Para la Fiscalía y las acusaciones no es así. Y hay grabaciones que la sitúan entrado y saliendo de la habitación de la última fallecida, informes forenses, de peritos, testigos, TAC y otros indicios que la inculpan. Entre ellos, que siempre es la única sanitaria que trabaja el día de los fallecimientos. «En las cámaras no se la ve actuar dentro, pero hay que hacer las deducciones lógicas», han subrayado varias de las acusaciones.

El fiscal acusa a la auxiliar de dos del delitos de asesinato ocurridos el 29 de julio de 2015 y el 2 de agosto de 2017 en dos pacientes a punto de ser dadas de alta en el Hospital Príncipe de Asturias. La causa: embolias gaseosas pulmonares masivas debido a que se les insufló gran cantidad de aire en las venas, sostiene el escrito de conclusiones provisionales. Las fallecidas son María Luisa Moragón, de 92 años y Consuelo Doblado, de 86, respectivamente.

La acusación popular, ejercida por la Asociación del Defensor del Paciente, defiende también a una de las primeras víctimas por uno hechos ocurridos el 1 de diciembre de 2013. Se trata de Ana Josefa López de 74 años que, pese a entrar en coma, logró sobrevivir, «porque no le inyectó aire suficiente en la vías». Este abogado además de imputarle por ello una tentativa de homicidio, solicita la prisión permanente revisable, dada la vulnerabilidad de los ancianos a los que atendía.

Para este letrado en la actuación de la presunta asesina hay premeditación y actúa del mismo modo repetidamente en el tiempo. Así, sostiene que, ante los hechos sospechosos e inexplicables que ocurren en la planta del hospital en el que trabajaba la sospechosa desde 2013, se detecta que antes de los fallecimientos se producen intoxicaciones de una serie de pacientes con benzodiacepinas sin tener esa medicación pautada, lo que les provoca la pérdida de conciencia.

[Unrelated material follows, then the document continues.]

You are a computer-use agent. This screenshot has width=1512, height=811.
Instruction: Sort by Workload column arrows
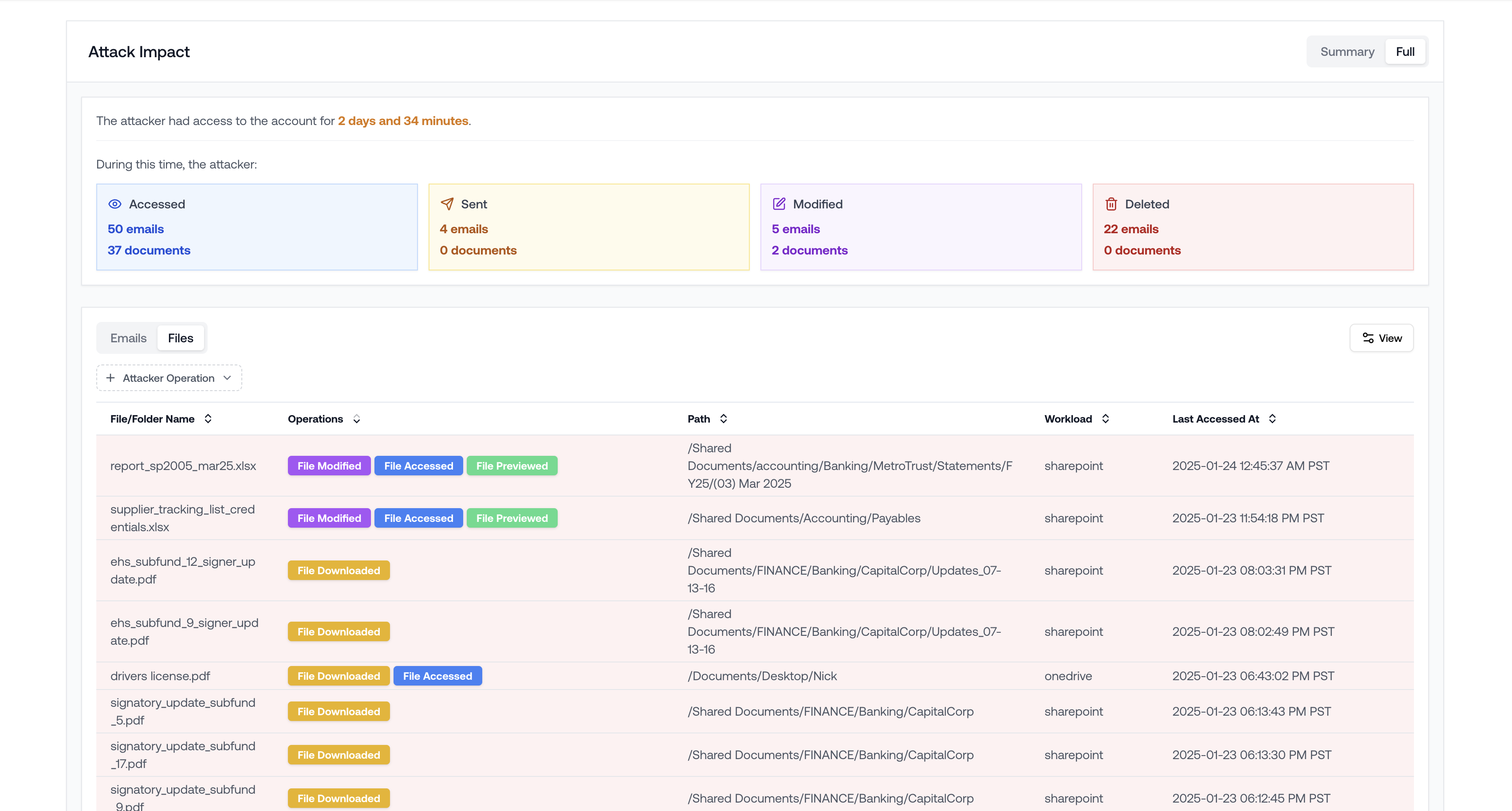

Intoxicaciones con benzodiacepinas

La segunda acusación particular, ejercida por la familia de la última fallecida incide en que el Juzgado de Instrucción número 4 de Alcalá, ante esos indicios empieza a investigar y se instalan cámaras en el servicio en el que trabaja López Doncel, Medicina Interna. «Sospechaban de ella a raíz de la muerte de María Luisa y a otros fallecimientos, como el registrado el 2 de noviembre de otra paciente que sufrió los mismos síntomas, pero que su familia se negó a que le practicaran la autopsia», ha agregado este letrado

La tercera acusación, la de la familia de María Luisa, resaltó que sí que tenía un móvil para matar y que en su casa se hallaron gran cantidad de jeringuillas. «Eran para darle el jarabe a mi hija y para curarme un pie. No son las que se usan en las venas» se ha defendido la exauxiliar.